▸ Exercise brief:
Filter the items below down to every line that contains the word "Collapse", matching case exactly, and copy each such line in full.

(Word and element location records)

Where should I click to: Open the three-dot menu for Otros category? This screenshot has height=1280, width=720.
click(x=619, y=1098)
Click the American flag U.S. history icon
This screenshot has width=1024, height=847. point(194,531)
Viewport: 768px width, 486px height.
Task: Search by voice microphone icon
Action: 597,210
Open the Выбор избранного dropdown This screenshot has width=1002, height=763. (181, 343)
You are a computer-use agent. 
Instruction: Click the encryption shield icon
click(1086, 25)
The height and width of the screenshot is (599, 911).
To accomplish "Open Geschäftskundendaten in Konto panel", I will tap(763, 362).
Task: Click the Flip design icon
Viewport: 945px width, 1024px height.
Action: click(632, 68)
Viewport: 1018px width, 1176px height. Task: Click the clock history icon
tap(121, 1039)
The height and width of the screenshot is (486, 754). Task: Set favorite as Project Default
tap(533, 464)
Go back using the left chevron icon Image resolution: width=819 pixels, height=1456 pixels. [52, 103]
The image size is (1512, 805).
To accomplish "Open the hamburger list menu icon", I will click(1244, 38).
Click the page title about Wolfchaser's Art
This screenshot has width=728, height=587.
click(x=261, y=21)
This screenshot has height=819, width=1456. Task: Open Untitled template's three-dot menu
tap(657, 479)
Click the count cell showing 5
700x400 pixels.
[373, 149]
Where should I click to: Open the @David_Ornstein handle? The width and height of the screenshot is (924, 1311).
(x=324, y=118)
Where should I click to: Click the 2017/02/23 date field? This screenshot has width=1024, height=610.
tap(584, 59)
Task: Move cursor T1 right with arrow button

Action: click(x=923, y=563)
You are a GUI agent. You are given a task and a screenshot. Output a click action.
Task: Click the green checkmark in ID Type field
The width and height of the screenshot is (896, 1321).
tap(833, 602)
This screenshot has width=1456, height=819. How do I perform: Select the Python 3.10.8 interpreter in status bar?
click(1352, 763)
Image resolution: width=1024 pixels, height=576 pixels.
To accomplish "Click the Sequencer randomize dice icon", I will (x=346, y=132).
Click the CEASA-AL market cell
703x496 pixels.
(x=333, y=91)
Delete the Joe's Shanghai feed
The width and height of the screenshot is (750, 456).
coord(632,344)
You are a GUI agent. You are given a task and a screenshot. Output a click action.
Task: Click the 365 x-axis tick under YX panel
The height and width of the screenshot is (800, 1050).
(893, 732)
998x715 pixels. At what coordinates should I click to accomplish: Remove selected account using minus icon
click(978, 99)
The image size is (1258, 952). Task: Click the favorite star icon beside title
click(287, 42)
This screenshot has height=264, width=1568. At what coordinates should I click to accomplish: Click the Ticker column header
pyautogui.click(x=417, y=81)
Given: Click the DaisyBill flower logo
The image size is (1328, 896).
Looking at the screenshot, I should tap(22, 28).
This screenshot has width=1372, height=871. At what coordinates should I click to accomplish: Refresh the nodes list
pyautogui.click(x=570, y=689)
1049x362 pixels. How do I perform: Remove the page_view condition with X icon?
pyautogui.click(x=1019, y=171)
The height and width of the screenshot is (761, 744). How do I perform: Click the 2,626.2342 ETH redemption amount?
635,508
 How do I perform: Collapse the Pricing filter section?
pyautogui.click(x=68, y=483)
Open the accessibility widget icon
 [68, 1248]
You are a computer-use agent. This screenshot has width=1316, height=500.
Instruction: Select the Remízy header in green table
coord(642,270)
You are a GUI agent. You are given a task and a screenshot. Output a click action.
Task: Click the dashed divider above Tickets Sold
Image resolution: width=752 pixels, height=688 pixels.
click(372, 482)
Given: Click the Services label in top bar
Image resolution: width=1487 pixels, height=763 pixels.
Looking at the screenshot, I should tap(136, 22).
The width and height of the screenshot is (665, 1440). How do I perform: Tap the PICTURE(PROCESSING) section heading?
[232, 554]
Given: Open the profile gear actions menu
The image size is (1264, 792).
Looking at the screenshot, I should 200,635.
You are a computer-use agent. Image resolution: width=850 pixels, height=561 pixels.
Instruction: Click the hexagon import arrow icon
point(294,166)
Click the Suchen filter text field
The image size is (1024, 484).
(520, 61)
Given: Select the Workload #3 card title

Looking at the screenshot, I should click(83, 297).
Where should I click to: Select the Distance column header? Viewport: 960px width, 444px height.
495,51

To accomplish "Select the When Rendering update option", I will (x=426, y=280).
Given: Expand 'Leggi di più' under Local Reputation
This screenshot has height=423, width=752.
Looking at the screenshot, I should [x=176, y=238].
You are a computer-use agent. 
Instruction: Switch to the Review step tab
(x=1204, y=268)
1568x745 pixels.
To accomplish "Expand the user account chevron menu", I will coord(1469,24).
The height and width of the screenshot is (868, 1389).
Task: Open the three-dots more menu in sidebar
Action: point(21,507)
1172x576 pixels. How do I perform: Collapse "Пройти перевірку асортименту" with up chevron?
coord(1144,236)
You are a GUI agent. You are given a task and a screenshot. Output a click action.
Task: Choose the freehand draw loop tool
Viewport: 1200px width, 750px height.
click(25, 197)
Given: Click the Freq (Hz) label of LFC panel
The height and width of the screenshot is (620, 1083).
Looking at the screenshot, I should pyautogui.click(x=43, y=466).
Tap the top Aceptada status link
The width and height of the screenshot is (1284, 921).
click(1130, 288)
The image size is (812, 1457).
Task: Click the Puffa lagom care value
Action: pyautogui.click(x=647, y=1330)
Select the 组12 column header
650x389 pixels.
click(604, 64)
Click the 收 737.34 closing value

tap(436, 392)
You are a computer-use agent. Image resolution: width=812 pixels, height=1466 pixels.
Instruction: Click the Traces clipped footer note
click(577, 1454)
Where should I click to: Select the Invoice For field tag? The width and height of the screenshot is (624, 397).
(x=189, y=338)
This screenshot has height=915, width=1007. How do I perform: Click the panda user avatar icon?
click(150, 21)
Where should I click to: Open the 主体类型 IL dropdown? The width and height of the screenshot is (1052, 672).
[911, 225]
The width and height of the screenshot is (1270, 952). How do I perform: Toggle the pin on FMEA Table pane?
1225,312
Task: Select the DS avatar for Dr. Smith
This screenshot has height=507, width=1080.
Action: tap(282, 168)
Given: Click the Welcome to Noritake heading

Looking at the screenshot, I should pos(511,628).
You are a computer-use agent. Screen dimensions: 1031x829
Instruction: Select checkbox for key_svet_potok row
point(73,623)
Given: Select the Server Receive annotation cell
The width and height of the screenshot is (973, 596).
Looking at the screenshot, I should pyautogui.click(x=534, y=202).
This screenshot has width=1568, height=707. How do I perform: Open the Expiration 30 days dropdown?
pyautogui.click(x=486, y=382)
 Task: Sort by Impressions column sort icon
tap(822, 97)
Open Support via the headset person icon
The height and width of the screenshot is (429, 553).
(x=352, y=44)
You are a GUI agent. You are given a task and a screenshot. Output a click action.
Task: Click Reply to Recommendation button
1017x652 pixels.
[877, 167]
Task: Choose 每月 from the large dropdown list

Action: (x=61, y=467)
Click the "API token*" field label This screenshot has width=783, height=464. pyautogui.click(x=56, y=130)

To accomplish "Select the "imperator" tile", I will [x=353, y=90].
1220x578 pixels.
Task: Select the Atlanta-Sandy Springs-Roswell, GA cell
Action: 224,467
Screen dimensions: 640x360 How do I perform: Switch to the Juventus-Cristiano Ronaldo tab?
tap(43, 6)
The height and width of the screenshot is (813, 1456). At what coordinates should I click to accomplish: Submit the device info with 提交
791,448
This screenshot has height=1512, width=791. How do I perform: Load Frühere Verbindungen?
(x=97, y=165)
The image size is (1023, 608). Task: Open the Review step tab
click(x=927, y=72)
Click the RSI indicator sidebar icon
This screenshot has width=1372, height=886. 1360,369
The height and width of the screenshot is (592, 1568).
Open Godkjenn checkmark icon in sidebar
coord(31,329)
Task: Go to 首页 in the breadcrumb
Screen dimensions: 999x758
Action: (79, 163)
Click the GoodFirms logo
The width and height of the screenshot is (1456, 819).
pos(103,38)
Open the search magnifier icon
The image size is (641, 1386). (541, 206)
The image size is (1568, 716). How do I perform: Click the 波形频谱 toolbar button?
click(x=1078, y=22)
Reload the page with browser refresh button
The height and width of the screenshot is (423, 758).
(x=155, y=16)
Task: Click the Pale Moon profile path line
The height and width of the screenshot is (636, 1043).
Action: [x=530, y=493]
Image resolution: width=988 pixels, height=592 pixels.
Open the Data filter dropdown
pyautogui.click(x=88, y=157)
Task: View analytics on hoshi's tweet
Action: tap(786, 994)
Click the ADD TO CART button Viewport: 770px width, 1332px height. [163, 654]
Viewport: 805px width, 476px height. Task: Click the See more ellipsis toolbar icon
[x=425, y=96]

▸ Written answer:
 How do I perform: Collapse the Pricing filter section?
1172x576 pixels. How do I perform: Collapse "Пройти перевірку асортименту" with up chevron?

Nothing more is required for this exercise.